• **Exercise description**
When a line in the listing below contains the word "agent", return a copy of that line.

• **Records for processing**
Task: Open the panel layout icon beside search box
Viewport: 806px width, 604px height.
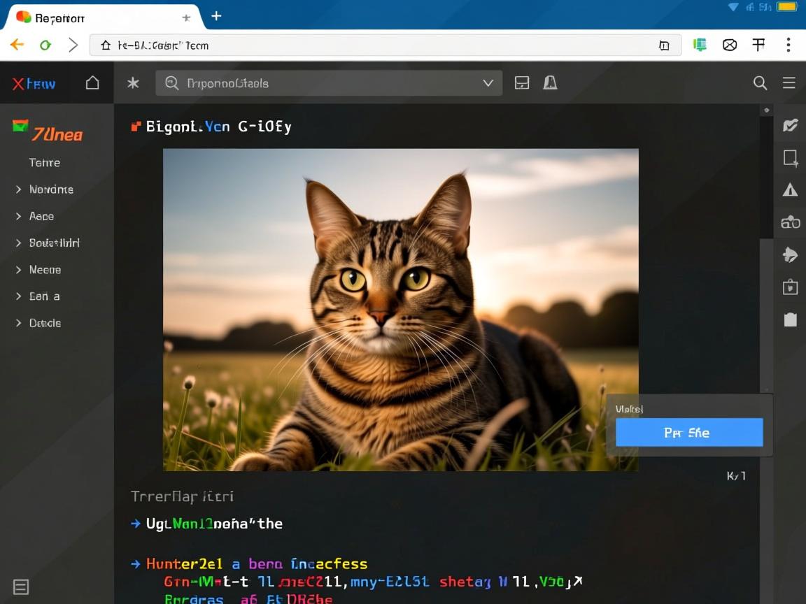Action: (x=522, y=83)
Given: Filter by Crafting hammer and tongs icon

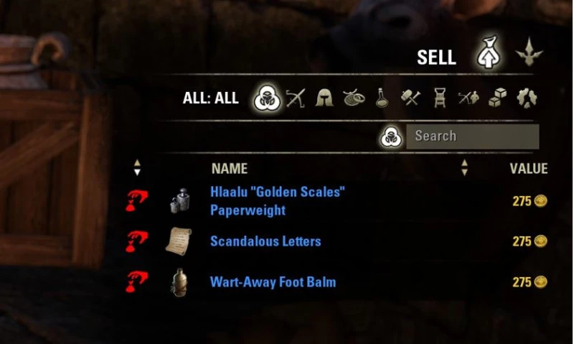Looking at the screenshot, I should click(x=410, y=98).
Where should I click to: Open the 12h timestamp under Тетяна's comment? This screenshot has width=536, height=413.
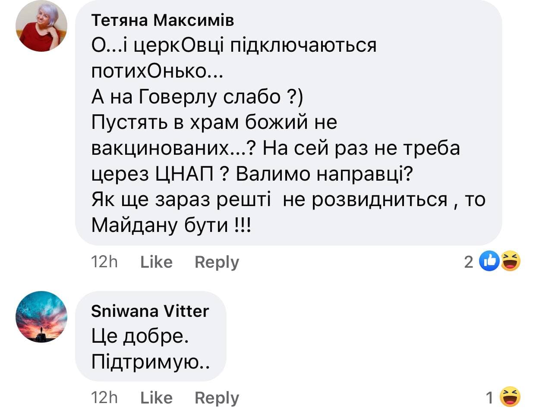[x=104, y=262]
==
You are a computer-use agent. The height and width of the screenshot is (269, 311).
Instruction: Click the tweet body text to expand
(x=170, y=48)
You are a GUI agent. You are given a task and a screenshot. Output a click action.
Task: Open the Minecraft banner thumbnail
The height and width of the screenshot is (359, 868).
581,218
--
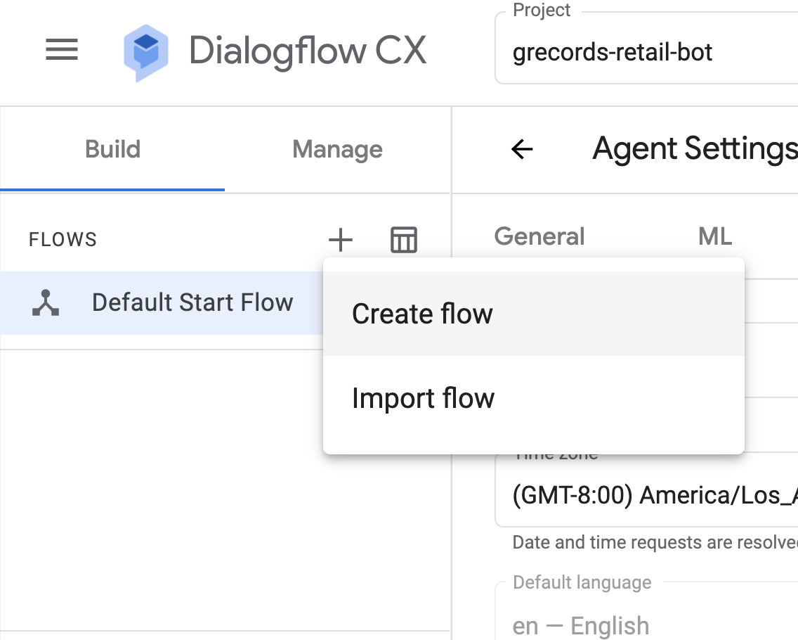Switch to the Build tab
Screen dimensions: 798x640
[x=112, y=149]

• **Written reply**
You are a computer-use agent. The height and width of the screenshot is (269, 311).
You are a GUI agent. You are given a task and a screenshot. Output a click action.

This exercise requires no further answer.